▶ _Requirements_:
Repeat word for word the part of the passage on Afghanistan under the Taliban starting at "CAPSTONES | 9.23.19" and ending at "reached our shores.".

CAPSTONES | 9.23.19
BY ALAN W DOWD
They
came from Egypt and Lebanon, Saudi Arabia and the UAE. Some were
trained in bomb-making, some in hand-to-hand combat. Others were
instructed in surveillance and reconnaissance. All of them learned the
fine art of hiding in plain sight. They honed these and other skills in
Afghanistan, where a fundamentalist group known as the Taliban had built
a brutal, backward regime on the rubble of what the Soviet Union left
behind. As they transformed their country into a torture chamber, the
Taliban allowed Osama bin Laden to use Afghanistan as a terrorist
campus—and a launching pad for his global guerilla war. On September 11,
2001, that war reached our shores.

▶ _Supplied data_:
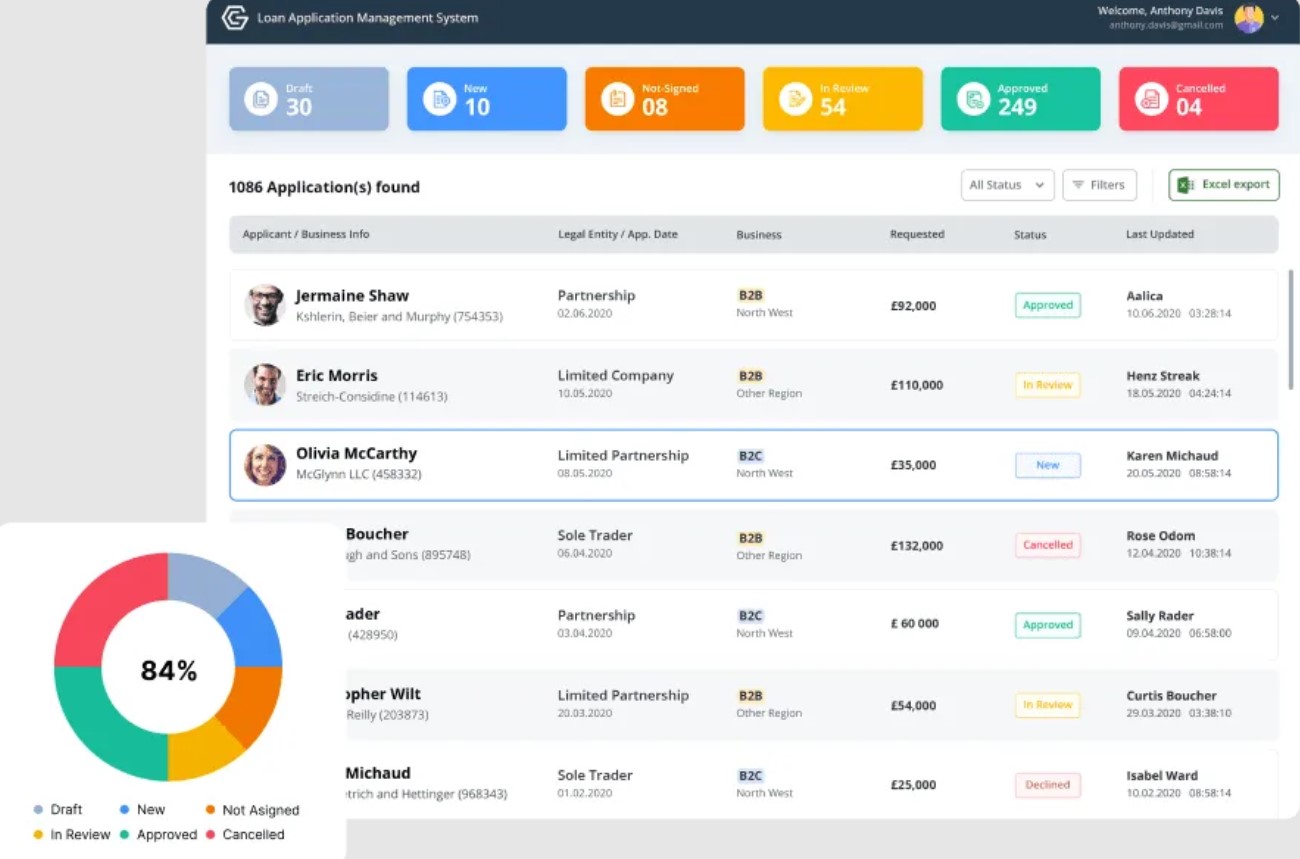
Task: Click Anthony Davis's profile avatar
Action: click(1249, 18)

▶ _Full answer_:
CAPSTONES | 9.23.19
BY ALAN W DOWD
They
came from Egypt and Lebanon, Saudi Arabia and the UAE. Some were
trained in bomb-making, some in hand-to-hand combat. Others were
instructed in surveillance and reconnaissance. All of them learned the
fine art of hiding in plain sight. They honed these and other skills in
Afghanistan, where a fundamentalist group known as the Taliban had built
a brutal, backward regime on the rubble of what the Soviet Union left
behind. As they transformed their country into a torture chamber, the
Taliban allowed Osama bin Laden to use Afghanistan as a terrorist
campus—and a launching pad for his global guerilla war. On September 11,
2001, that war reached our shores.